However, the LP is very good on highlighting two things, – art nouveau buildings and good cake shops. When we reach the south, we intend to focus on the towns of Kecskemét, Szeged and Pécs with their art nouveau palaces, cinemas and synagogues. And en route John is keen to experience the Great Plains. Having abandoned the embroideries and horse-drawn carts of the north-east a bit earlier than planned, we throw in a couple of extras in the south-east: the “burial” mounds at Vésztö and the town of Gyula, home to Hungary’s second oldest cake shop. Vésztö is pretty deserted in the rain apart from us, one other couple and the birds from the nature reserve. The layers of archaeology from Neolithic to bronze age to Romanesque monastery are amazingly intact but a little confusing. Afterwards, the cakes and the elegance of the Biedermier furniture and mirrors in the Gyula teashop turn the wet Sunday afternoon into an agreeable detour.

Kecskemét Ornamental Palace

Kecskemét Ornamental Palace

The road from Gyula to Kecskemét is lined with water-melon stalls, which look as if they’ve fared much better in gardens than the fields of maize and blackened sunflowers. After reaching Kecskemét, we are seduced into staying a second day by the returning sunshine, pavement cafés, fountains, museums, good food and abundance of art nouveau (or Austro-Hungarian secessionist style) architecture. We also relish our pension with its verdant courtyard garden, great breakfast, friendly owner and immaculate rooms (pink and tiny in our case, as the larger garden rooms are taken – it feels a bit like sleeping in a Barbie house). So after simply strolling round on the first afternoon and having a splendid dinner (in an art-nouveau brasserie style setting, of course) we are more earnest on our second day. We visit the big morning market (colourful flowers and vegetables outside, and meat, cheese and pickled vegetables inside), then the ornate Council Chamber. We admire the art nouveau architecture (despite the strange roof ornaments which have a distinctly Disneyland look), 20th century paintings, old photographs and gold grave goods in the Ornamental Palace. After a pause for the best-ever Sachertorte and coffee at Vincent’s, we proceed to the museums of naïve art and of Hungarian crafts. Dinner in the evening is at a more traditional restaurant/bar, very filling and jolly too with men are playing (for money) with huge cards with Roman numerals.

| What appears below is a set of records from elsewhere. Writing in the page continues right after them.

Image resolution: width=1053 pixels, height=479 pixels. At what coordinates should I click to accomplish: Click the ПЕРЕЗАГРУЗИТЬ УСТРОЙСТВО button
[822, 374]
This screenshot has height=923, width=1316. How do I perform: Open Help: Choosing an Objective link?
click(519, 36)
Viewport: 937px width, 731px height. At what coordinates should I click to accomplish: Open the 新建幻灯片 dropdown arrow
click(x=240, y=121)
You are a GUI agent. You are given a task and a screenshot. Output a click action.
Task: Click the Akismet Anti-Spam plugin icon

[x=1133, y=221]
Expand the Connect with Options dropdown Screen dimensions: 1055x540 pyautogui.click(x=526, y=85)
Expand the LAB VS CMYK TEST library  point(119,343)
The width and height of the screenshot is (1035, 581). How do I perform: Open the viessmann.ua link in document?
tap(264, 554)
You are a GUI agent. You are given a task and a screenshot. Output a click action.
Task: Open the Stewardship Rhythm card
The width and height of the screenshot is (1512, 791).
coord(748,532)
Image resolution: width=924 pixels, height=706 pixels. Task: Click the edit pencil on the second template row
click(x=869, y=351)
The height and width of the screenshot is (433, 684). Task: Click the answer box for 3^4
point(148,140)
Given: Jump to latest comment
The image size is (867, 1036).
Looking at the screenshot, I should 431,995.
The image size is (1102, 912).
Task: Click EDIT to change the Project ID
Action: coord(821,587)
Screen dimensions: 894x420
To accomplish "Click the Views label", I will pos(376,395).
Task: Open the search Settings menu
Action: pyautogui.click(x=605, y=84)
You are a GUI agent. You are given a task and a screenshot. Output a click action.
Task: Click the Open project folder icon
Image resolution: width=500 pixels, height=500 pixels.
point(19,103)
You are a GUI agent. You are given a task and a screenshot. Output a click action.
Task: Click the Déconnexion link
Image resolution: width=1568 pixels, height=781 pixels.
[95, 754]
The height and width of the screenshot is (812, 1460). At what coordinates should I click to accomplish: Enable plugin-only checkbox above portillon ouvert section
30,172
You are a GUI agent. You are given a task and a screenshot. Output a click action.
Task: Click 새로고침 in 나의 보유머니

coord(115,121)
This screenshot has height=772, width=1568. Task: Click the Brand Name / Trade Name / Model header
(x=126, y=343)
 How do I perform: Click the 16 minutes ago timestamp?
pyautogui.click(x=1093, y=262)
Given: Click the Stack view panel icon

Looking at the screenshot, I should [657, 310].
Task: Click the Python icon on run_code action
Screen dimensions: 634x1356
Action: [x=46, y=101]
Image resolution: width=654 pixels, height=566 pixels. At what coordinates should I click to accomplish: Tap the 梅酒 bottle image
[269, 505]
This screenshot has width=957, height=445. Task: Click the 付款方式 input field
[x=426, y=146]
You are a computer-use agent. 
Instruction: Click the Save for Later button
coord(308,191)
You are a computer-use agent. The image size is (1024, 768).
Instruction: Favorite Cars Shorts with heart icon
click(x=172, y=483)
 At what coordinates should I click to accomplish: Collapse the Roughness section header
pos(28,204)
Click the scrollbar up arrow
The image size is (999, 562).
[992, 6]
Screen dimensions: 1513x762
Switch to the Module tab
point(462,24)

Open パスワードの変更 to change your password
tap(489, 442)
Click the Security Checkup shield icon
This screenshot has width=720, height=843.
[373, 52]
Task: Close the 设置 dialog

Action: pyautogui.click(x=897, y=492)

Next we head for the university town and home of paprika, Szeged. On the way we stop at a large memorial/heritage park. The part that interests us most contains re-constructed houses from the area, which from the outside look like the houses we have driven past, so it is fun to see inside. Not only are “inhabitants” on hand to chat about their lifestyle (the miller’s wife is also busy whitewashing the big mill), but the gardens are full of typical produce, there are pigs in the sties, chickens pecking around, peppers strung up to dry, and the loos outside the school are much as I remember from junior school.

Szeged Old Synagogue

Szeged Old Synagogue

The first place we head for in Szeged is the old synagogue. The synagogues in Tokai and Kecskemét had seemed large, but this domed, yellow brick edifice in gloomy overgrown shrubbery is even larger (and would look at home on the Cromwell Road). Inside the walls and dome are an opulent cream and blue starred with gold, and the windows are colourful but the atmosphere is dusty and sad. The long, long lists of those who perished in the last war are engraved round the entrance hall, – a thriving community martyred. John replaces his borrowed yarmulke (it suited him) in the box, and we continue past an unexpected Indian/Pakistan restaurant to look at the art nouveau architecture (especially the flamboyant mauve irises over the walls of the Reök Palace) and the river Tisza. The streets and squares are very busy, with trikes, scooters, hoppers and stilts being packed away in one square as children leave with balloons, people queuing with large containers at one of the fountains, and trams and cyclists everywhere.

Szeged Reök Palace

Szeged Reök Palace

Later in the evening the traffic comes to a standstill as a whistling and shouting procession of cyclists with torches encircles one of the squares. Students? But there are children and older people too. Two policemen say they don’t know what it is about. Later still, in the cathedral there is a concert of modern, haunting music. And as we stand under the Heroes’ gateway in the dark, trying to make out its murals, the car headlights flash past. We don’t get to the salami and paprika museum, but we have our most memorable meal here, no not Ind/Pak curry, but chicken stuffed with asparagus with a pesto sauce and parmesan or chicken with roasted vegetables and cheese and leek sauce, followed by a chestnut soufflé. The chef has just been lured to Szeged from Budapest.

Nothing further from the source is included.